### EXCERPT

I whipped up a pie chart to represent the amount of pie in the pie chart.

Although the Raspberry Pi is really appealing to everyone, it may not be a device that suits your needs. Since bullet lists are smashing, let’s have a proper display, shall we?

  • Atom dual core computer –
    You could put together a dual core Atom computer with 4 gigs of RAM and a 32GB SSD for about 230 dollars. This would be much more powerful and capable of functioning as a game server. However, it will have a much larger power draw than the Raspberry Pi.
  • NAS –
    Buffalo has some good RAID NASes in the 200 dollar range that would allow you to safely back up all of your legitimate files, and schedule backups. They come with all of the web interfaces all set up, which is pretty rad…I mean, charver dolescum, straight from the bailey.
  • Netbook –
    A netbook is like a computer, only weaker. It is, however, much more powerful than a Raspberry Pi, and comes with a big hard drive, small monitor, keyboard, trackpad, and in some pretentious cases, a glowing Apple. The biggest draw of a netbook has to be the battery, which gives you plenty of hours of Game of Thrones for long plane rides.
    I even run Killing Floor off of my 1.6GHz 1gig of memory craptop.
    Shitsnack netbooks are capable of outputting high definition video, but the wimpy CPU/GPU have a hard time with anything compressed. Any higher resolution video in mp4 format gives plenty of green artifacts, and MKV files make it have an aneurism, barely outputting the audio, yet alone the video. Until I get my hands on a Raspberry Pi, I cannot speak on how well the GPU works in comparison to a netbook, but they are supposed to be capable of 1080p HD, which is just about what a netbook can do.

######

» WORK TO DO:
**a)** Answer these questions about the excerpt on Raspberry Pi alternatives:
(i) About how much would a dual core Atom computer with 4 gigs of RAM and a 32GB SSD cost?
(ii) Which company has RAID NASes in the 200 dollar range?
(iii) Which kind of file makes the netbook barely output the audio?
**b)** Render the listing from the line containing "Click Smooth... in the Modify submenu" down through its end as a Markdown table with the columns No. and Line, one numbered row per line, skipping blank lines. Include nothing outside that range.

### PROVIDED DATA

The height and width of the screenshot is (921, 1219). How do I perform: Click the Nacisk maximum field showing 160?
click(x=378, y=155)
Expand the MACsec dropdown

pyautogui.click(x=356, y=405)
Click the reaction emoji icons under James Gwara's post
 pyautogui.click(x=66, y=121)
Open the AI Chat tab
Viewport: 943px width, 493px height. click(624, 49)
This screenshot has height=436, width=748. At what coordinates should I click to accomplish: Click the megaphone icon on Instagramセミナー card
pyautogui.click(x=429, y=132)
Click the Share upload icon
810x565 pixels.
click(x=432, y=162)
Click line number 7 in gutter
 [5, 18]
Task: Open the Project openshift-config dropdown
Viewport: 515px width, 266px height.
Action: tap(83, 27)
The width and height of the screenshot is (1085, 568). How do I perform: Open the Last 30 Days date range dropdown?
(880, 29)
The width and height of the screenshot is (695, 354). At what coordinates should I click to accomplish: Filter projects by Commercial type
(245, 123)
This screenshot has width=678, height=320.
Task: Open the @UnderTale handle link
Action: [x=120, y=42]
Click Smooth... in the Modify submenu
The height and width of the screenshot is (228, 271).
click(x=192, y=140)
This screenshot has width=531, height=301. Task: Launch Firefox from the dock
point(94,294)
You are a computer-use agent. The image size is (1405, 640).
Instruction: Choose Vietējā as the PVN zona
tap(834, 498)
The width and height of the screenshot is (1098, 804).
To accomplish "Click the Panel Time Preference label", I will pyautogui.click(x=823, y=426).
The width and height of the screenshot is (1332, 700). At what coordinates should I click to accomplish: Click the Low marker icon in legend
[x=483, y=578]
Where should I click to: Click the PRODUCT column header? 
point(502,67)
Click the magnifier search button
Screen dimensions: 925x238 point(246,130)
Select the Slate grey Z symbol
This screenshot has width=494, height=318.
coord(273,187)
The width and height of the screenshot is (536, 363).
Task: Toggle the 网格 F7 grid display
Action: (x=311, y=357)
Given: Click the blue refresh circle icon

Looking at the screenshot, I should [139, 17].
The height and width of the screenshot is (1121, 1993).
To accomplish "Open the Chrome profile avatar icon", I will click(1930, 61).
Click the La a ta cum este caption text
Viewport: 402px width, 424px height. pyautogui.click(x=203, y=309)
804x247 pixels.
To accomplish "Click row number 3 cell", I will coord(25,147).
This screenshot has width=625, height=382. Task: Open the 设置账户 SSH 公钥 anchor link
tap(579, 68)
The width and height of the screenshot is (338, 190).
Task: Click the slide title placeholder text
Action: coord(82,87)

######

» ANSWERS BELOW:
**a)**
(i) About 230 dollars.
(ii) Buffalo.
(iii) MKV files.

**b)**
| No. | Line |
|---|---|
| 1 | Click Smooth... in the Modify submenu |
| 2 | The height and width of the screenshot is (228, 271). |
| 3 | click(x=192, y=140) |
| 4 | This screenshot has width=531, height=301. Task: Launch Firefox from the dock |
| 5 | point(94,294) |
| 6 | You are a computer-use agent. The image size is (1405, 640). |
| 7 | Instruction: Choose Vietējā as the PVN zona |
| 8 | tap(834, 498) |
| 9 | The width and height of the screenshot is (1098, 804). |
| 10 | To accomplish "Click the Panel Time Preference label", I will pyautogui.click(x=823, y=426). |
| 11 | The width and height of the screenshot is (1332, 700). At what coordinates should I click to accomplish: Click the Low marker icon in legend |
| 12 | [x=483, y=578] |
| 13 | Where should I click to: Click the PRODUCT column header?  |
| 14 | point(502,67) |
| 15 | Click the magnifier search button |
| 16 | Screen dimensions: 925x238 point(246,130) |
| 17 | Select the Slate grey Z symbol |
| 18 | This screenshot has width=494, height=318. |
| 19 | coord(273,187) |
| 20 | The width and height of the screenshot is (536, 363). |
| 21 | Task: Toggle the 网格 F7 grid display |
| 22 | Action: (x=311, y=357) |
| 23 | Given: Click the blue refresh circle icon |
| 24 | Looking at the screenshot, I should [139, 17]. |
| 25 | The height and width of the screenshot is (1121, 1993). |
| 26 | To accomplish "Open the Chrome profile avatar icon", I will click(1930, 61). |
| 27 | Click the La a ta cum este caption text |
| 28 | Viewport: 402px width, 424px height. pyautogui.click(x=203, y=309) |
| 29 | 804x247 pixels. |
| 30 | To accomplish "Click row number 3 cell", I will coord(25,147). |
| 31 | This screenshot has width=625, height=382. Task: Open the 设置账户 SSH 公钥 anchor link |
| 32 | tap(579, 68) |
| 33 | The width and height of the screenshot is (338, 190). |
| 34 | Task: Click the slide title placeholder text |
| 35 | Action: coord(82,87) |